··· PROVIDED RECORDS ···

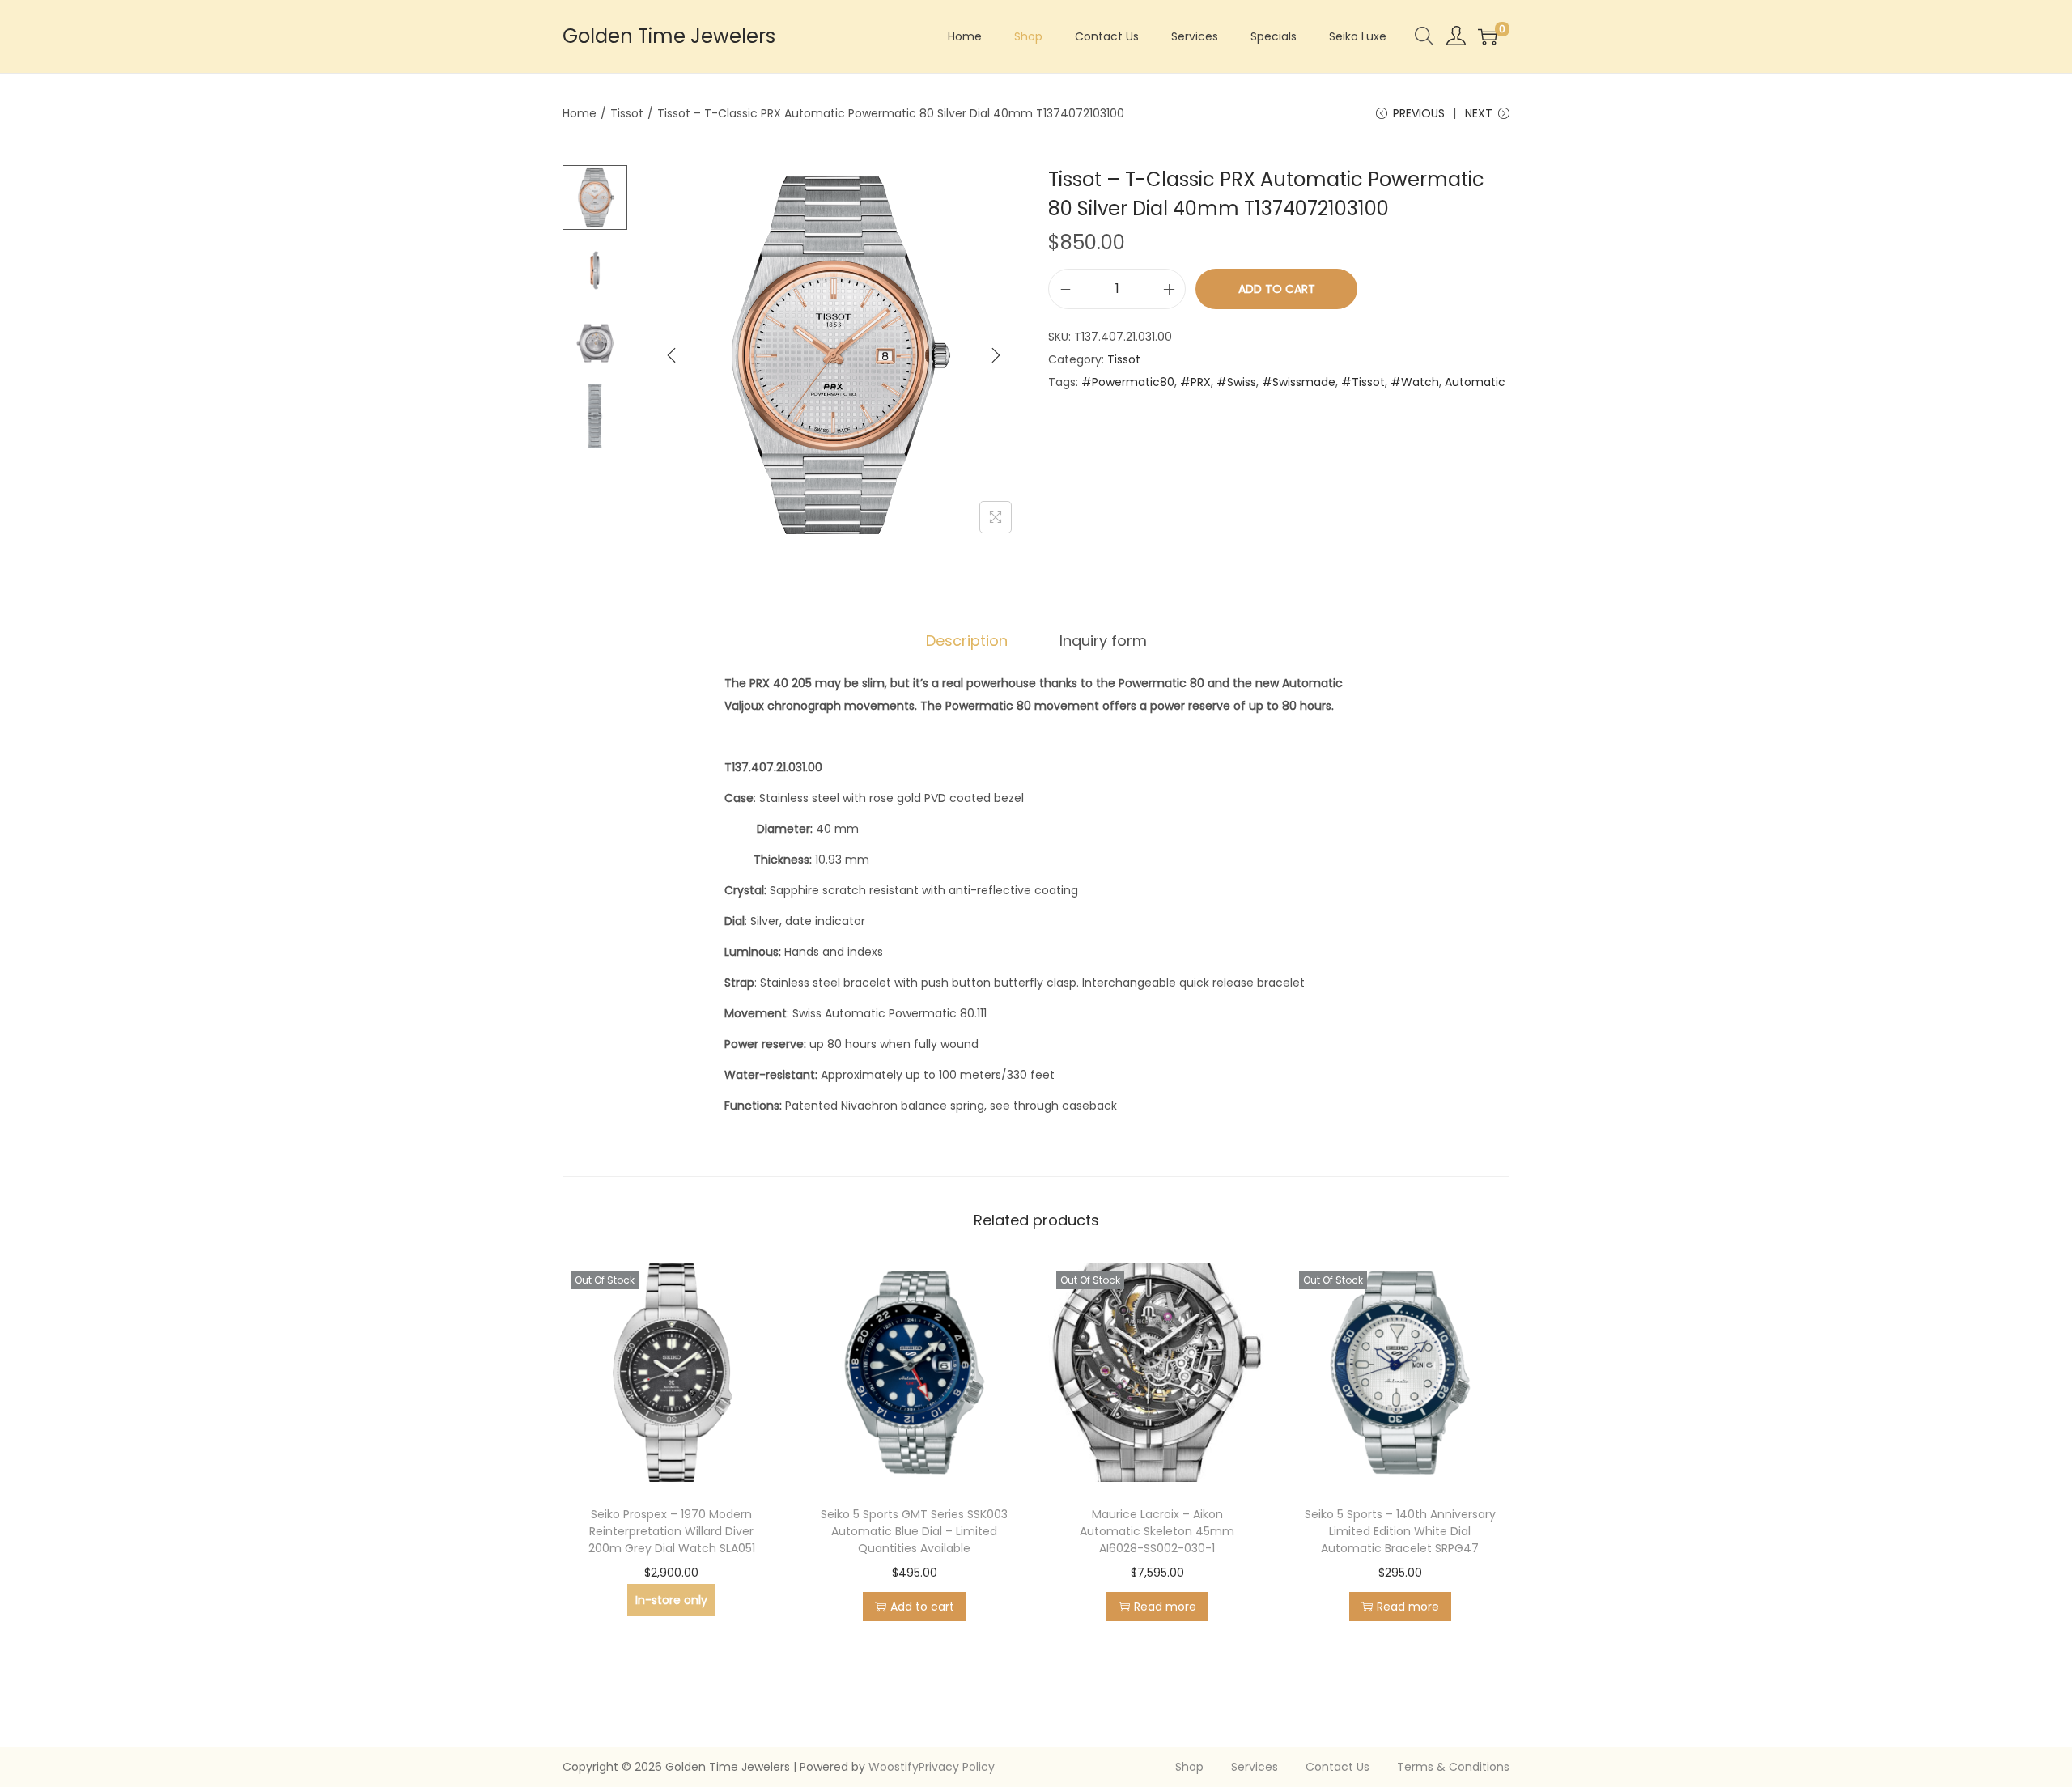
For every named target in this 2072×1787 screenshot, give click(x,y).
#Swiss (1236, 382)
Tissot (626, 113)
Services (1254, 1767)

···
··· PROVIDED RECORDS ···

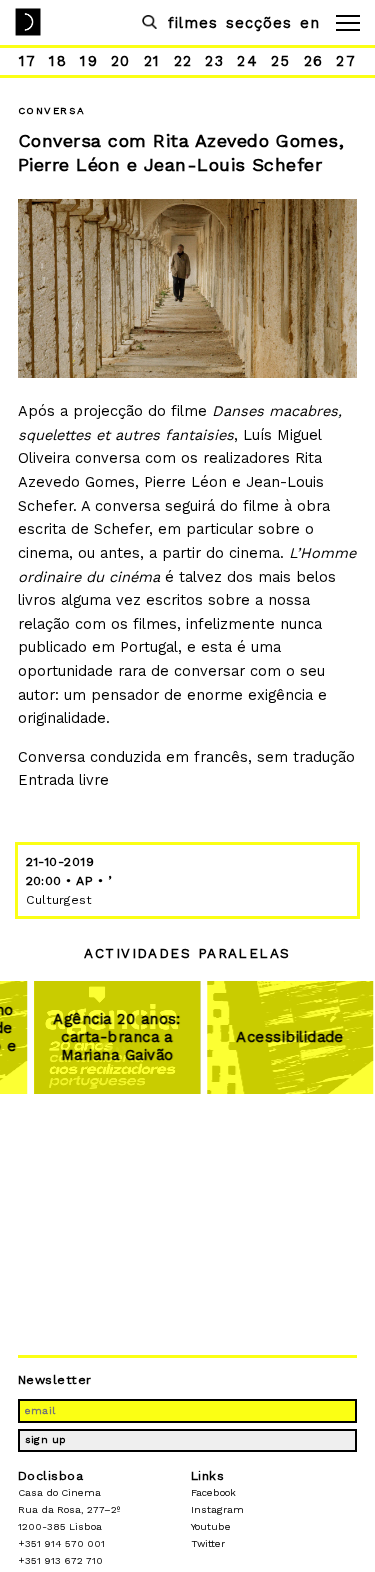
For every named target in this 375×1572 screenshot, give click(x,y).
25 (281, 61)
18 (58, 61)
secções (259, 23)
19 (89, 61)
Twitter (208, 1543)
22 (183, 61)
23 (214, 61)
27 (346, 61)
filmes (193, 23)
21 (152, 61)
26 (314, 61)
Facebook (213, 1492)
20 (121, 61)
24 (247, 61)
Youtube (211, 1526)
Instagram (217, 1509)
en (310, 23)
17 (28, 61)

···
··· PROVIDED RECORDS ···

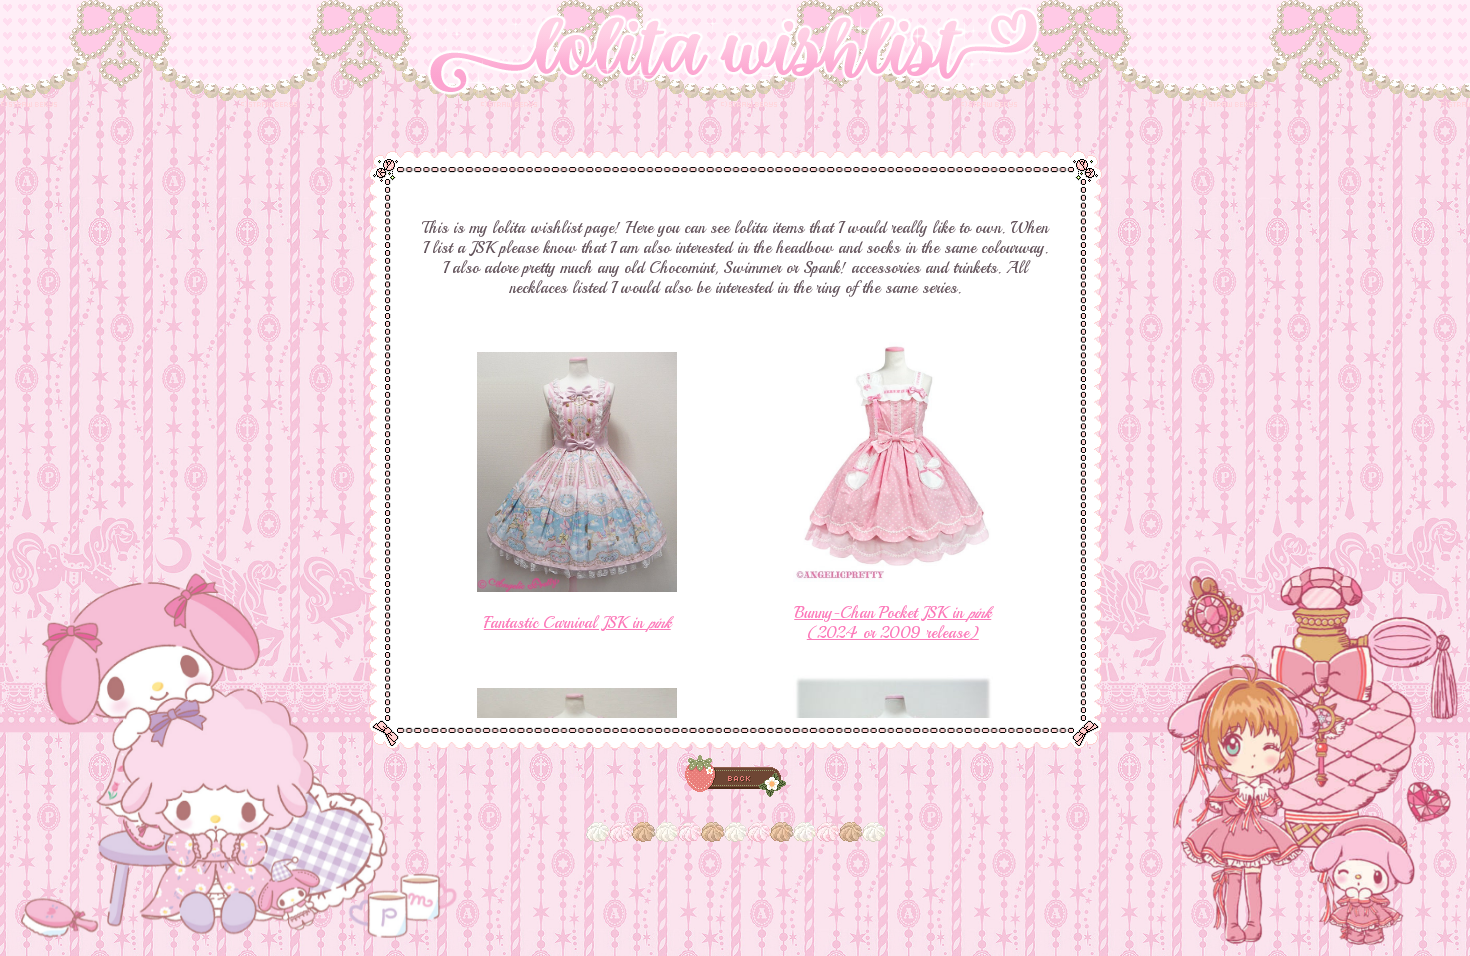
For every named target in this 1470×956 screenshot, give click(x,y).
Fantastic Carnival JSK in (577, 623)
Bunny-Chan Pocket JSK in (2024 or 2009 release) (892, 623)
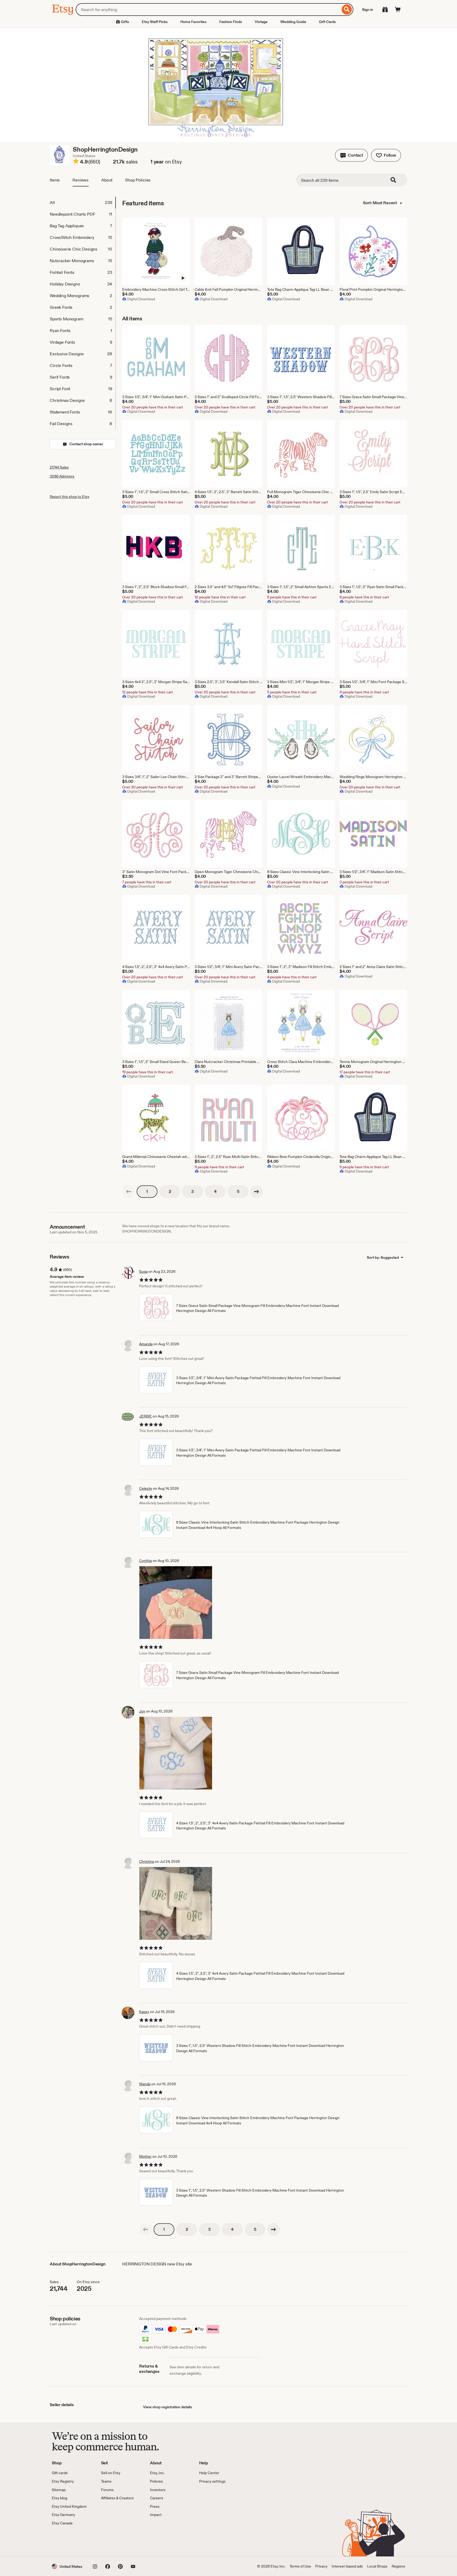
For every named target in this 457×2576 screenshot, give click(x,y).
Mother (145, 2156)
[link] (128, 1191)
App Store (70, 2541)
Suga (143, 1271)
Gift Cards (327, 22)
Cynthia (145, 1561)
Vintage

···

§ WORK INSTRUCTION:
Give the exact lines, and only those, from the line containing "For every named target in this 2072×1787" through the line containing "Services (1254, 1767)" in the entries above.

§ COMPLETED EXERCISE:
For every named target in this 2072×1787 screenshot, give click(x,y).
#Swiss (1236, 382)
Tissot (626, 113)
Services (1254, 1767)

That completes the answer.